Without timely diagnosis, people with Alzheimer’s lose valuable months when medications can most effectively slow their memory loss. The delay in diagnosis robs families of the chance to enjoy their time together and make financial and legal plans for the future.
Typically, experts say, families end up frustrated in seeking help, because primary care physicians aren’t looking for dementia in people still in the prime of life.
“Many providers find it hard to believe that someone so young could have dementia or Alzheimer’s,” said Elizabeth Edgerly, the Alzheimer’s Association of Northern California’s chief program officer.
“It’s really difficult. People in their 50s are misdiagnosed with bipolar disorder or depression or even midlife crisis. Or they’re told, ‘Of course, you have memory problems. Who doesn’t?’”
For many patients, diagnosis is delayed because a comprehensive assessment of dementia requires a detailed clinical history and neurological exam, said DeCarli. The process takes an hour, and most primary care physicians, who can see up to 40 patients a day in their practices, don’t have the time.
“It’s a challenge for primary care physicians,” he said. “I tend to see them adapting a number of strategies. When someone has memory complaints, they get a brain scan and get the patient on memory-enhancing drugs.
“The other strategy is to minimize the complaint until the situation gets more severe.”
Complicating the picture is the fact that dementia has other causes beyond Alzheimer’s: Pain medications, vitamin B12 deficiency, thyroid conditions, chemotherapy and some infections also can cause memory loss. So can diabetes and vascular problems.

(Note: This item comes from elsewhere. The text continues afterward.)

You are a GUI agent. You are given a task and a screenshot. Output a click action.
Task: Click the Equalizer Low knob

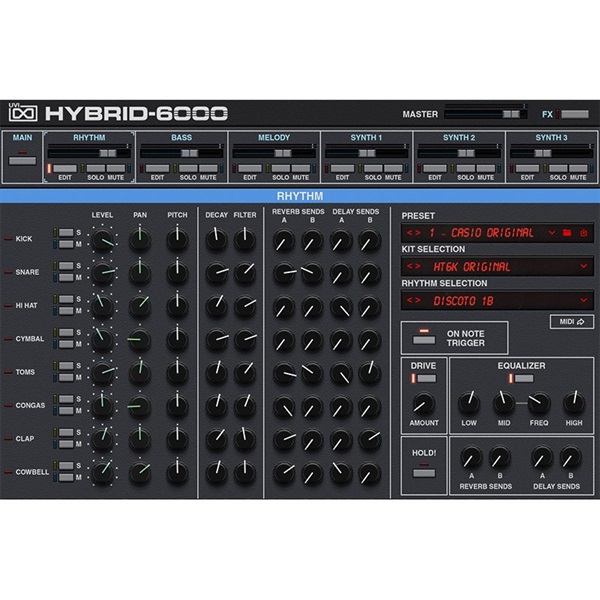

The average person with dementia comes into contact with the health care system four times more frequently than patients without dementia, DeCarli said.
Beyond the health consequences and frustration, families of people with early onset Alzheimer’s also deal with the fact that delayed diagnosis forestalls the process of applying for Social Security disability payments.
“The travesty of not getting diagnosed is that people are alone. They’re alone, and they have no idea what’s going on,” Edgerly said. “ It’s very sad.”